Wenn Männer in die Wechseljahre kommen, legen sie nicht nur oft ein auffälliges, aufbäumendes, postpubertäres Verhalten an den Tag – sie haben auch körperlich mit einigen Veränderungen zu kämpfen.

Männer nehmen in den Arm, Männer geben Geborgenheit,
Männer weinen heimlich, Männer brauchen viel Zärtlichkeit,
Männer sind so verletzlich, Männer sind auf dieser Welt
einfach unersetzlich. (Herbert Grönemeyer, „Männer“)

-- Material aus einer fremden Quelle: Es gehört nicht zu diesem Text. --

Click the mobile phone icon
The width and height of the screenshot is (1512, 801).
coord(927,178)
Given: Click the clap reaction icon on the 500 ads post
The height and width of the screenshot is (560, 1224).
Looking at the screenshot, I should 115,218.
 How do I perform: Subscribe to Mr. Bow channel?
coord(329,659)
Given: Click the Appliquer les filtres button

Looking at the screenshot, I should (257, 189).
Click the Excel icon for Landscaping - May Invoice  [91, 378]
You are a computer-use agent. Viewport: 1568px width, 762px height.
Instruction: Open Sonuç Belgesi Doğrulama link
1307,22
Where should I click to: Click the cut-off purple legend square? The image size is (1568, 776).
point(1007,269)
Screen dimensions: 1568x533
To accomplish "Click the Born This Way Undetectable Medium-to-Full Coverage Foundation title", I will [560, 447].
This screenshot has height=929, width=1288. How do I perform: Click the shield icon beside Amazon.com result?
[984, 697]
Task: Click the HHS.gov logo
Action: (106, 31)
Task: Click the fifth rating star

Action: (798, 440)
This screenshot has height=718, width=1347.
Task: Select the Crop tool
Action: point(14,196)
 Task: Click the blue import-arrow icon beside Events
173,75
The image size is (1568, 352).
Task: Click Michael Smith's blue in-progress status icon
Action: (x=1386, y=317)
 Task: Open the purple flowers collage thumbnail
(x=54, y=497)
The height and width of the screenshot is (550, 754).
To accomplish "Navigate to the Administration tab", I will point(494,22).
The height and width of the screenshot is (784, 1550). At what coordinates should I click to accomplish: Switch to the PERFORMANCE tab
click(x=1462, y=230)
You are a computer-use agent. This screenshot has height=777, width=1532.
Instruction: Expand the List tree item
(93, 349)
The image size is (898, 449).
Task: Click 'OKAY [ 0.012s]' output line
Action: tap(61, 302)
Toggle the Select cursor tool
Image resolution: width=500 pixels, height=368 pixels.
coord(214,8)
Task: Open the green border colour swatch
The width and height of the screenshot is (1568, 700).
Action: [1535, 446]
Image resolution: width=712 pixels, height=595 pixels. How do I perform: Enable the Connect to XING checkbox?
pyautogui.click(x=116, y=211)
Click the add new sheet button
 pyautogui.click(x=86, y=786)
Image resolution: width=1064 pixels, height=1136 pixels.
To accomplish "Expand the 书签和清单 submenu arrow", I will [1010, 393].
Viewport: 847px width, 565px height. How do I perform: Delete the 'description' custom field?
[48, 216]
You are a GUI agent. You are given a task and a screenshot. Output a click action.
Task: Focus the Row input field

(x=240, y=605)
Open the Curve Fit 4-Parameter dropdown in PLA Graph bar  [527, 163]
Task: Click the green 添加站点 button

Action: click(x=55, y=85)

Männer sind sehr sensible Wesen. Ich darf das sagen – ich bin selbst einer. Die zwei größten biologischen Prägungsphasen, die wir Menschen im Leben haben, sind die Pubertät und die Andropause beziehungsweise die Wechseljahre. In der TCM geht man davon aus, dass bei Frauen alles in einem Siebenjahresrhythmus abläuft, bei Männern alles in einem Achterrhythmus. Sieben mal sieben ergibt das kalendarische Alter des weiblichen Klimakteriums, acht mal acht das der männlichen Andropause. Zwischen diesen beiden ontogenetischen Lebensphasen liegen also rein rechnerisch fünfzehn Jahre. In dieser Zeit, in der die Frau schon in einer ganz anderen Lebensphase mit ganz anderen Vorstellungen ist, hinkt der Mann sozusagen hinterher. Daher kann es in dieser Zeit selbst bei alt eingesessen Partnern noch einmal richtig Stress geben.
Glaubt man aber, dass es spätestens mit der Angleichung des Mannes um Anfang sechzig wieder „normal“ wird, hat man weit gefehlt. Viele Männer bäumen sich dann nochmals auf.